Lim Ji-young (born 1995) is a South Korean violinist, winner of the first prize in the 2015 Queen Elisabeth Competition in Brussels. She studies with Nam-Yun Kim at Korea National University of Arts.

Lim was born in Seoul, South Korea. After placing third in the International Violin Competition Henri Marteau in 2011, she won the Ishikawa Music Award in Japan in 2012 as well as the Concerto Competition at the International Great Mountains Music Festival in Korea. In 2013, she won first prize at the International Eurasia Music Competition in Japan as well as the MIMC prize at the International Violin Competition of Indianapolis, where she was additionally awarded the special Mozart Prize.

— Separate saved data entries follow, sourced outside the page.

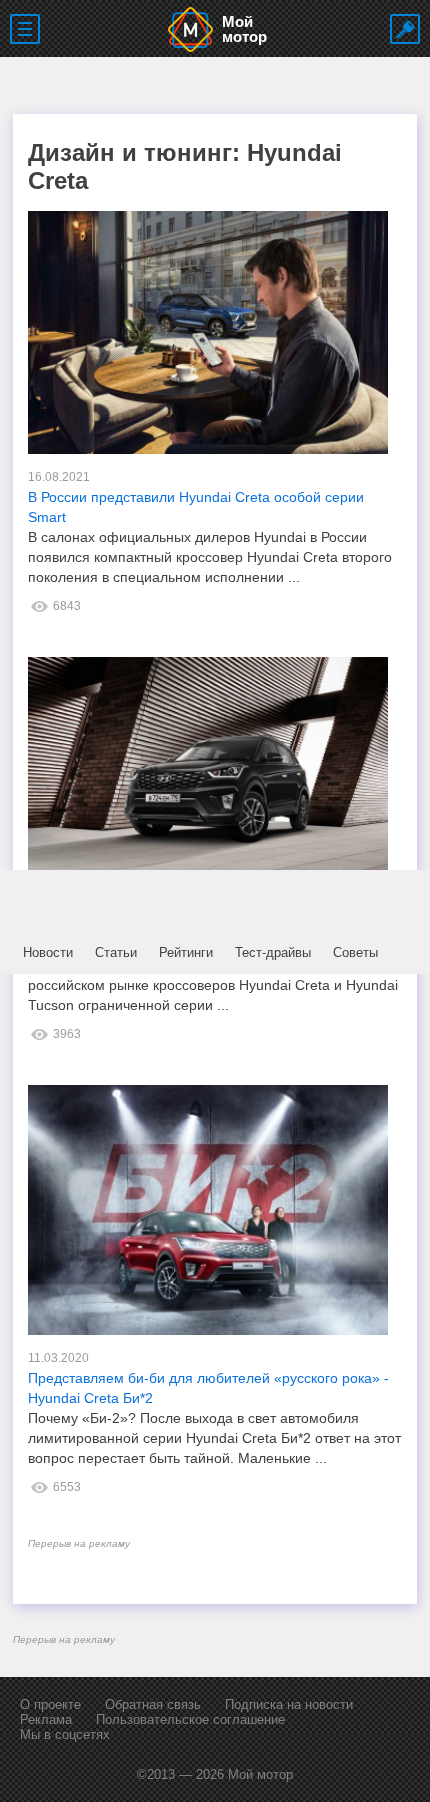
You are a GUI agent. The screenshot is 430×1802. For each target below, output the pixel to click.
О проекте (50, 1704)
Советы (355, 952)
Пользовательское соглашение (190, 1719)
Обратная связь (153, 1704)
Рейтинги (186, 952)
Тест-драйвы (273, 952)
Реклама (46, 1719)
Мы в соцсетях (65, 1734)
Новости (48, 952)
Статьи (116, 952)
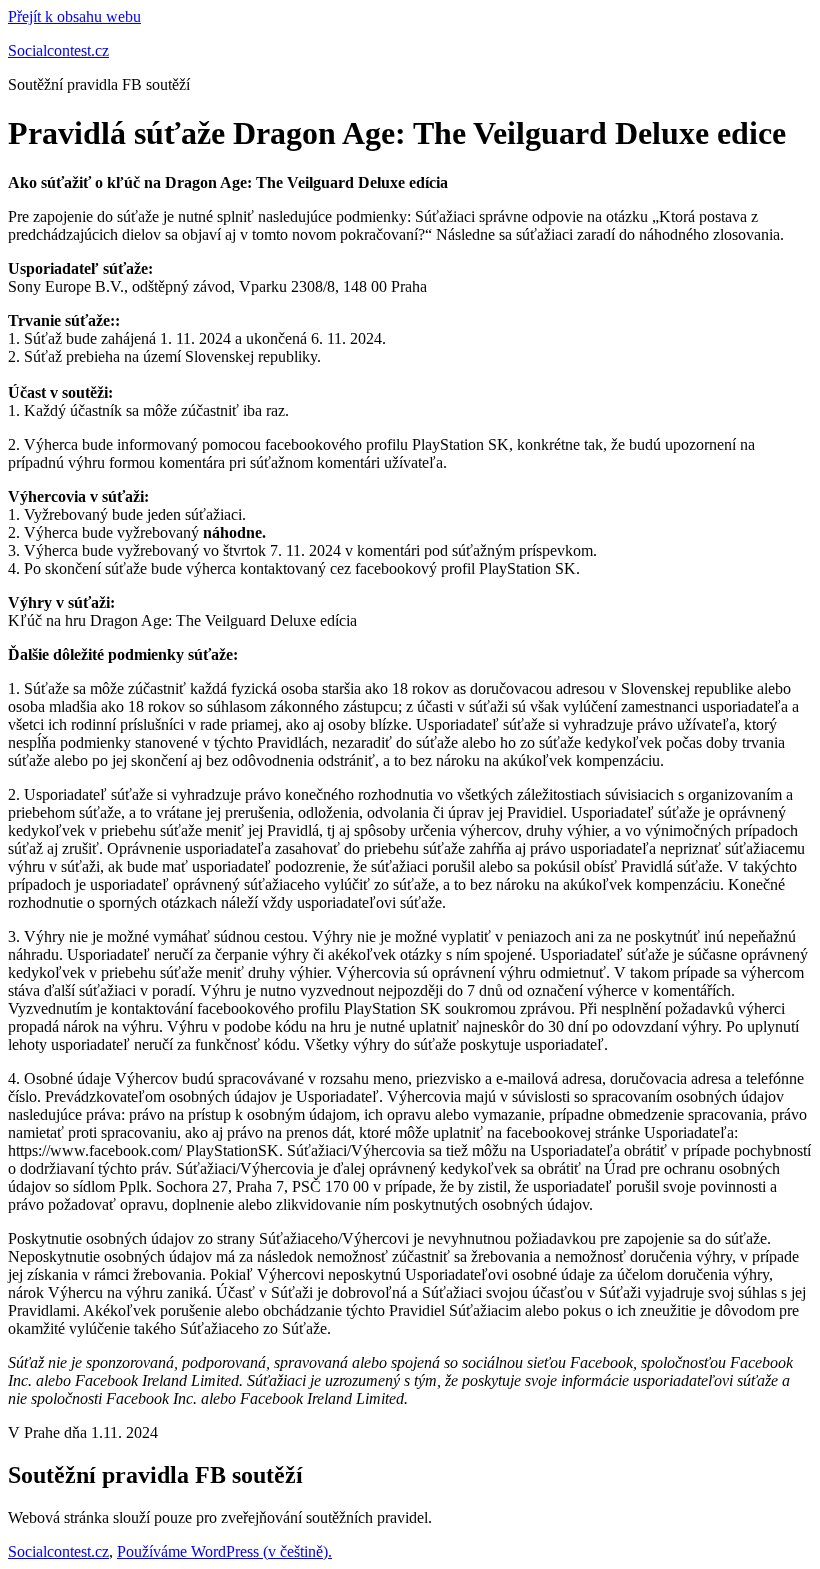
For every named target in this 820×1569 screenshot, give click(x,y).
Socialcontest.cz (58, 50)
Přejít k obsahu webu (74, 16)
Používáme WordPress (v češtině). (224, 1551)
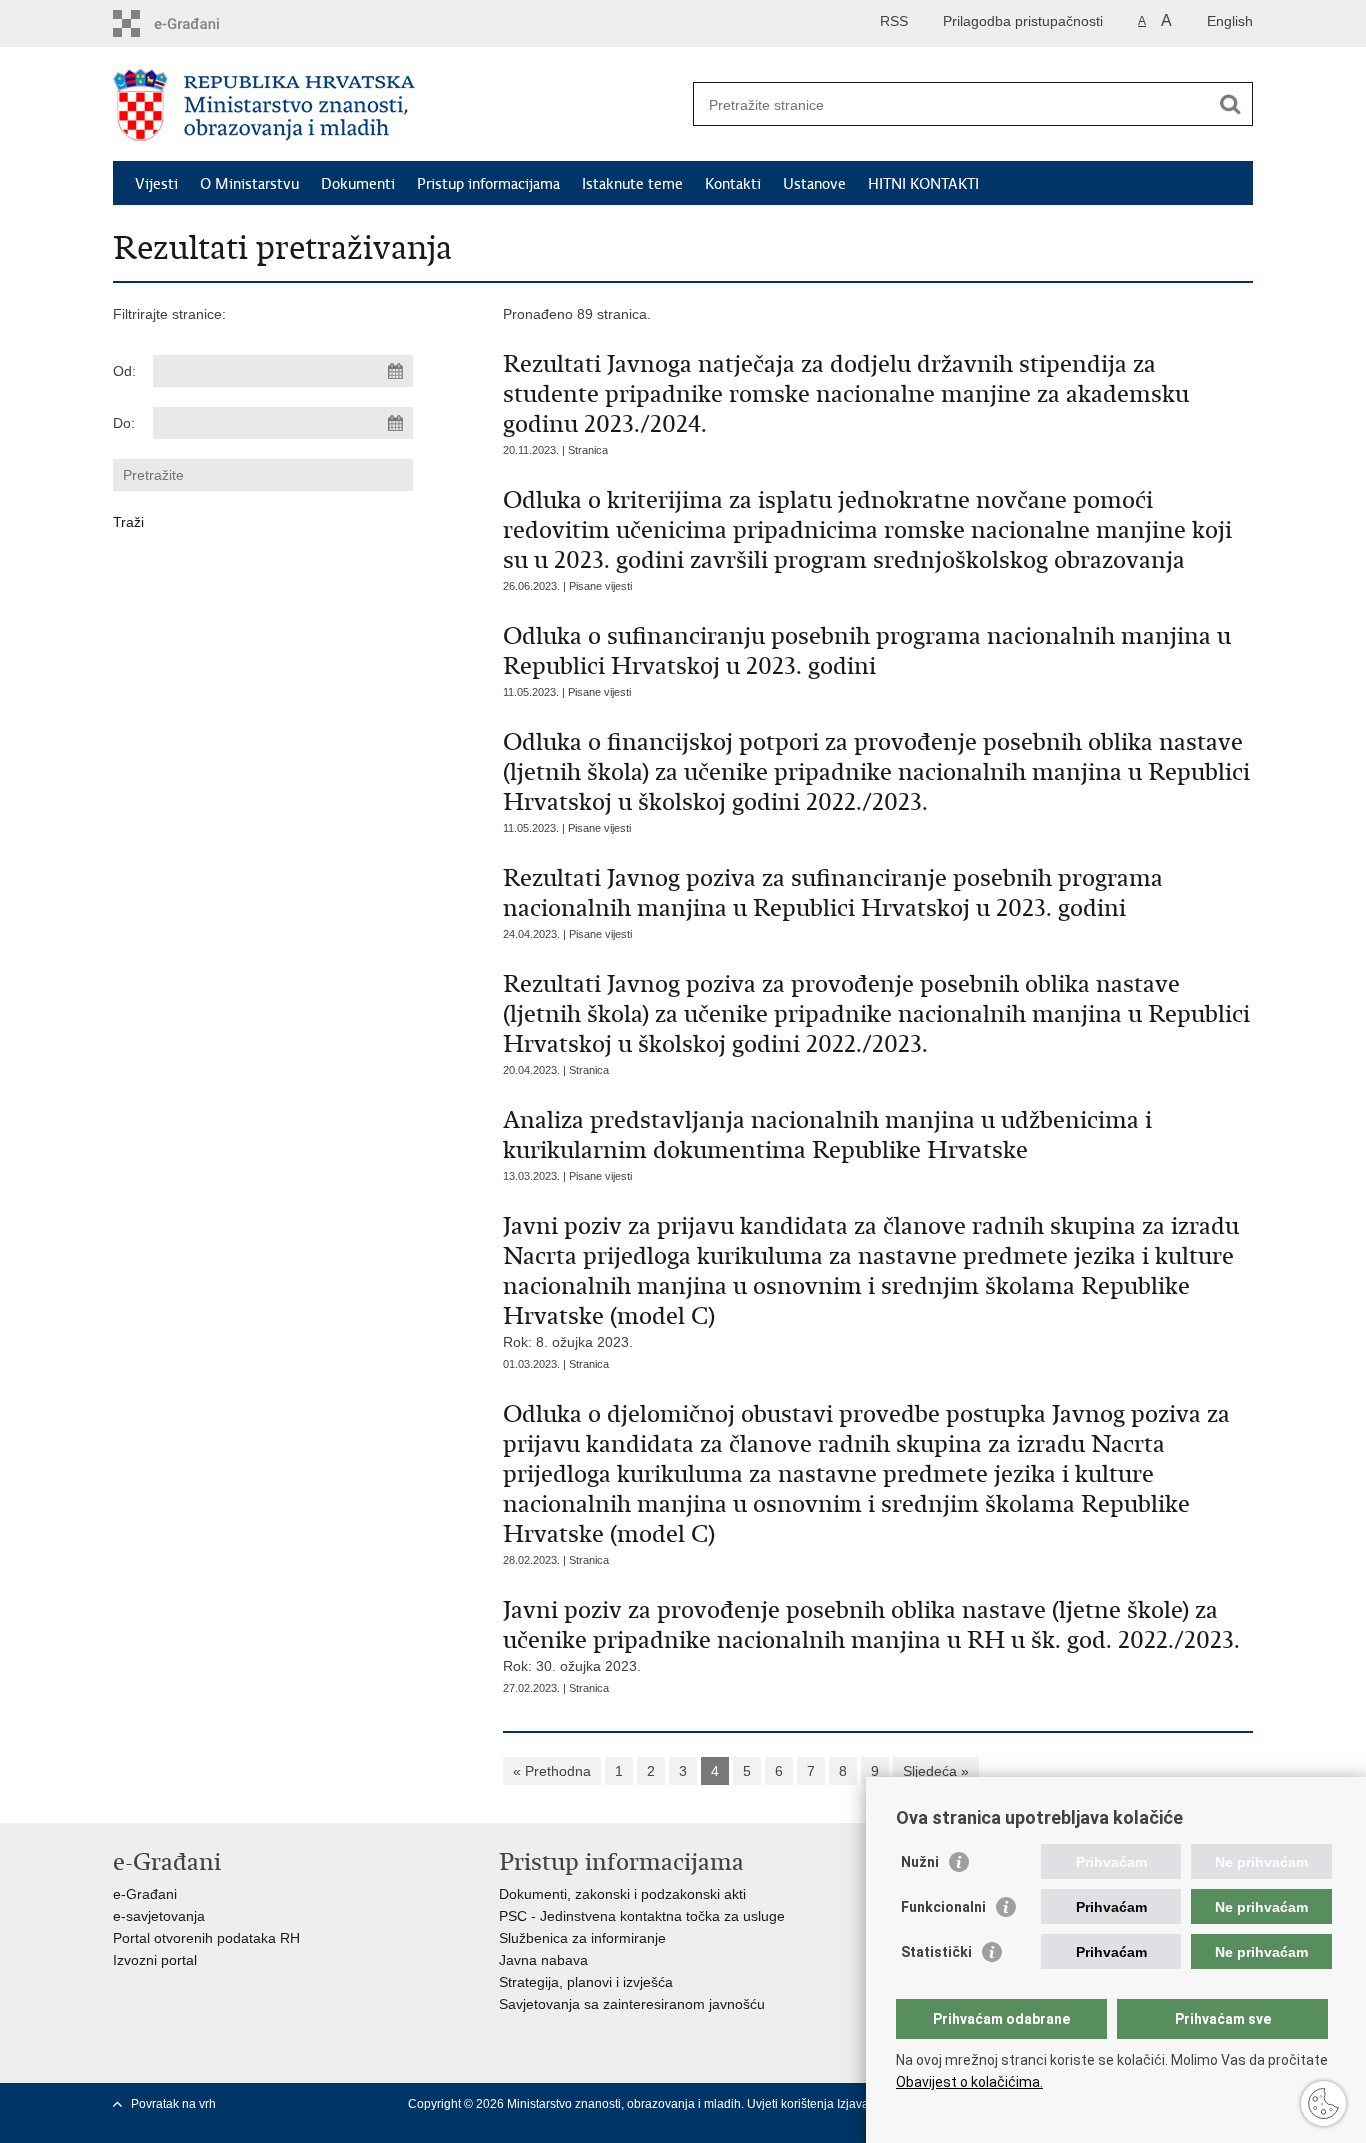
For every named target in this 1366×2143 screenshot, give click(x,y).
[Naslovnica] (398, 105)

Lim has performed in the United States, Canada, Japan, Korea, Germany and Switzerland, in addition to Belgium, with, among others, Maxim Vengerov and Joell Smirnoff. In 2015 she debuted with the Carmel Symphony Orchestra in Indianapolis.

== Musical career ==
As well as winning the Queen Elisabeth Competition in 2015, Lim has performed with various orchestras in the world including Orchestre Philharmonique de Liège, Brussels Philharmonic, Royal Philharmonic Orchestra, Munich Chamber Orchestra, Wuhan Symphony Orchestra, NHK Symphony Orchestra, Philharmonic Orchestra of Minas Gerais, L’Orchestra National Du Capitole de Toulouse, Taipei Symphony Orchestra, Poznań Philharmonic Orchestra, Symphonic Orchestra of the Mariinsky Theatre, Philharmonie Luxembourg, Seoul Philharmonic Orchestra, Nagoya Philharmonic Orchestra, KBS Symphony Orchestra amongst others.

She also performed with many renowned conductors and musicians including Andras Schiff, Gidon Kremer, Alexander Shelley, David Zinman, Tugan Sokhiev, and Alexander Lazarev. She uses Stradivarius 1708 Violin “Huggins” from The Queen Elisabeth International Music Competition as a loan for four years.